Aortic dissection is a unique condition affecting the aortic media. Surgery is indicated for ascending aortic and transverse aortic arch dissections and involves excising the portion of the aorta that contains the tear and replacing excised tissue with a graft. Uncomplicated descending thoracic aortic dissections are more commonly managed medically with antihypertensive medications and analgesics. Surgery, with a traditional incision or an endovascular prosthesis, is indicated with impending rupture.20,21
Blunt trauma to the thoracic aorta can lead to aortic rupture. Newer imaging techniques have enabled clinicians to intervene more promptly in these cases, thereby improving survival.11 Endovascular graft insertion or traditional repair may be performed.22
Ventricular assistance
Ventricular assist devices (VADs) decrease the workload of the heart by diverting blood from the ventricle to an artificial pump that maintains systemic (left VAD [LVAD]) or pulmonary (right VAD [RVAD]) perfusion. A BiVAD supports both right and left ventricles. Placement of a cardiac transplant candidate on a VAD enhances anabolism, ambulation, and improved organ function; these physiologic improvements enable the patient to become a stronger transplant candidate. In this case, the VAD is used as a bridge to transplantation.
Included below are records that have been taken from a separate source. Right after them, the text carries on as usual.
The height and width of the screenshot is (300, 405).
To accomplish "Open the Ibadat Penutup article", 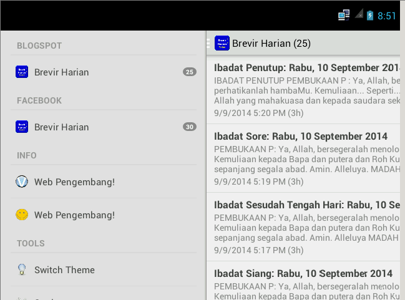I will click(303, 90).
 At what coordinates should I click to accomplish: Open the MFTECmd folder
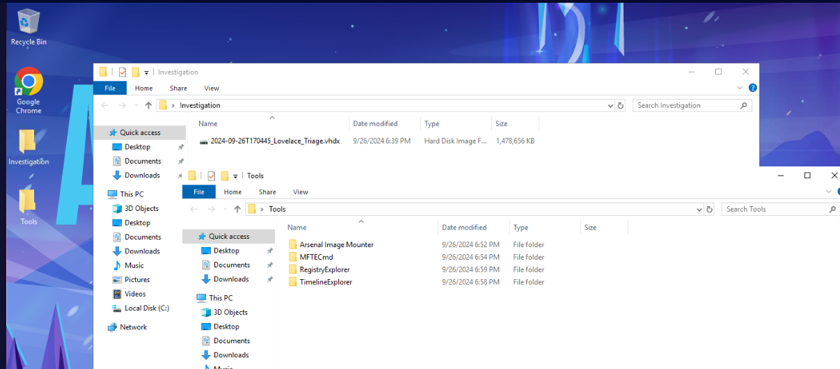click(x=316, y=258)
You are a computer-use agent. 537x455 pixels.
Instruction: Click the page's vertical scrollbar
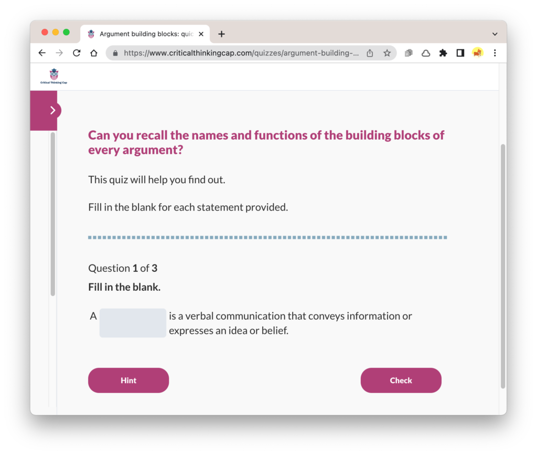pos(503,266)
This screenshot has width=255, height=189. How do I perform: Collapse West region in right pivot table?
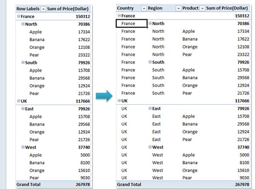(x=150, y=147)
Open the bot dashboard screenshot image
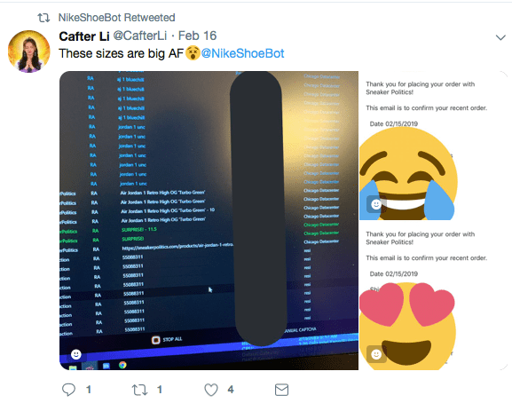Image resolution: width=512 pixels, height=403 pixels. coord(209,220)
Improvements in VAD therapy have significantly reduced the incidence rate of infection and thromboembolism. VADs have been especially valuable in the treatment of heart failure.23,24 A vented electric LVAD for destination therapy or permanent replacement for the LV enables patients to be relatively independent by reducing the reliance on in-line power sources.25
Short-term assist devices include the intraaortic balloon pump (IABP), a sausage-shaped balloon mounted on a catheter percutaneously inserted into the aorta distal to the left subclavian artery via the femoral artery. The balloon inflates during diastole, propelling blood proximally to the aortic root and into the coronary ostia to enhance coronary perfusion. Distally, blood is propelled into the peripheral vascular bed to enhance organ blood flow. When the balloon deflates during LV systole, LV afterload is reduced by the movement of blood during balloon inflation. With the increase in coronary blood flow and the decrease in afterload, the total work of the heart is reduced, thereby providing an environment that supports the recovery of a failing myocardium and improves peripheral vascular perfusion.24
Transplantation
With the improvement in pharmacologic therapy, comorbidity management and infection prophylaxis, cardiac transplantation 1-year survival rates approach 90%.26 Potential candidates are patients who are considered to be in the New York Heart Association Functional Classification System’s class IV, which denotes the most compromised cardiac status, and who have less than a 10% chance of survival for 6 months. Heart donors are persons with irreversible catastrophic brain injury who do not have atherosclerotic heart disease. Age limitations have become less restrictive, and donors and recipients may be 60 years or older in certain cases.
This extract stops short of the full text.